Por ASCOM Governo do Estado em 07/05/2009

   

nao. (Foto: Jefferson Bernardes)

Os pequenos produtores de milho dos municípios em situação de emergência por causa da estiagem terão isenção de 100% do governo do Estado na compra de sementes para a Safrinha - a segunda colheita do grão no ano, feita depois do verão. O anúncio foi feito no início da tarde desta quinta-feira (7) pela governadora Yeda Crusius, em Soledade, onde ela abriu oficialmente a ExpoSol 2009. Deverão ser beneficiados diretamente pela medida aproximadamente 110 mil pequenos agricultores. Nesta quinta-feira (7), Yeda também sobrevoou a região em situação de emergência, passando pelos municípios de Erechim, Áurea, Getúlio Vargas, Paulo Bento, Jacutinga e Barão do Cotegipe.

No último dia 25 de abril, ao abrir a 14ª Fenamilho, em Santo Ângelo, a governadora já havia anunciado a ampliação do subsídio do Estado na compra de sementes aos pequenos produtores que participam do programa Troca-Troca para a Safra de Milho e que estão sofrendo os efeitos da seca. Afora os 27% que o Estado já subsidia na aquisição de até 40 quilos de sementes, esses agricultores terão mais 40% custeados pelo governo. Além disso, a governadora também informou a decisão de ampliar o prazo de pagamento, pelos produtores, de 30 de abril para 30 de maio.

Para cobrir todos esses benefícios aos pequenos agricultores, haverá uma suplementação de R$ 2,6 milhões da Secretaria da Fazenda para a Secretaria da Agricultura. No mercado, a saca de sementes custa em torno de R$ 100,00. Como o governo do Estado compra uma quantidade grande, o valor cai para R$ 77,00 - dos quais os pequenos produtores pagam uma parte e o Estado subsidia o restante. Em 2008, foram investidos pelo governo estadual R$ 8,4 milhões no programa Troca-Troca de Sementes de Milho.

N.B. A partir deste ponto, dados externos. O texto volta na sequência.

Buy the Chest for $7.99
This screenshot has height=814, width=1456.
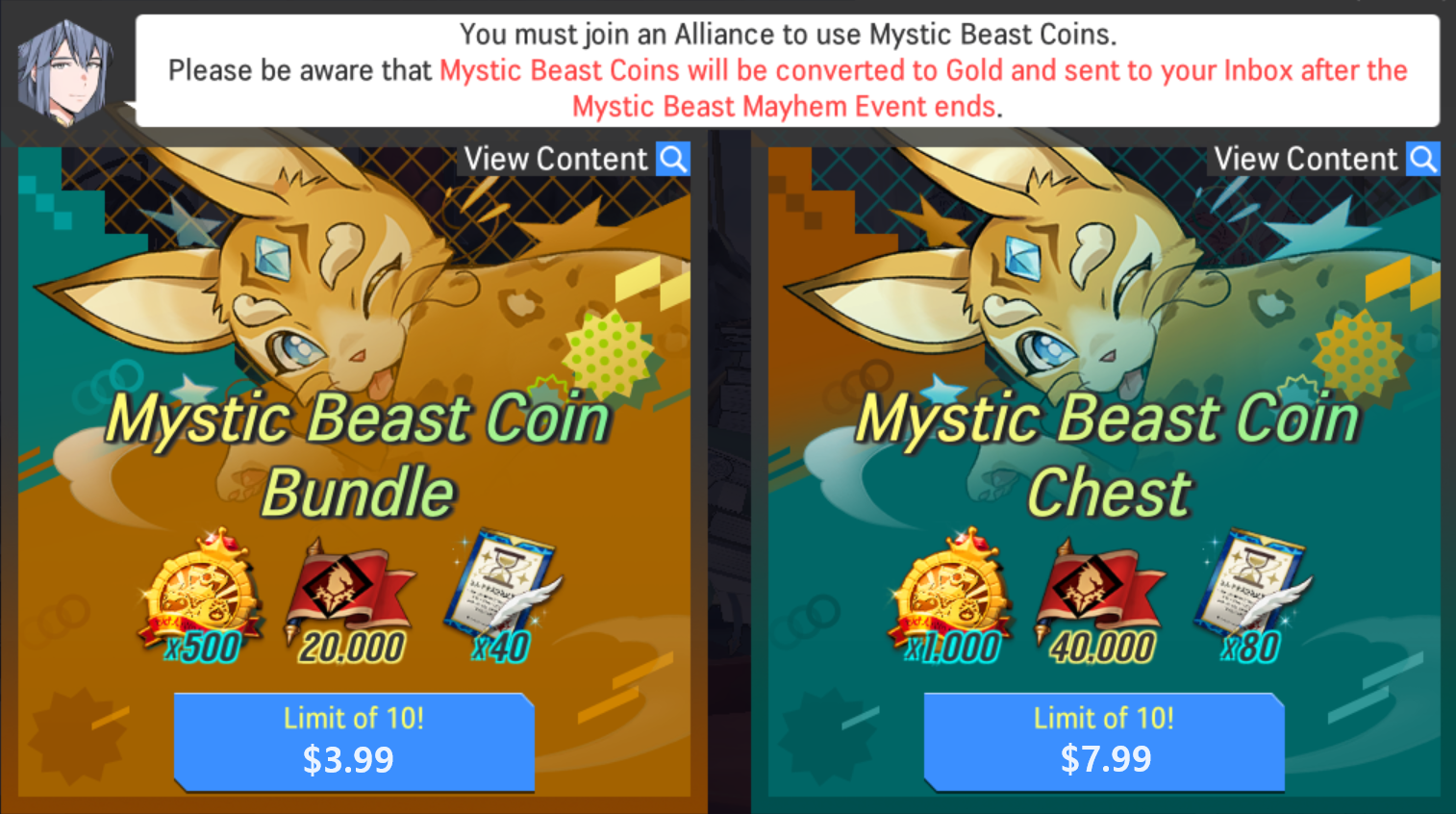[1104, 741]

Os agricultores solicitam as sementes nos seus municípios, por meio de questionário entregue em aproximadamente 450 entidades habilitadas ao programa. Para ter direito ao subsídio, o produtor deve residir em pequena propriedade e ter, no mínimo, 70% da renda familiar baseada na exploração agropecuária. A renda bruta anual não pode ultrapassar R$ 40 mil.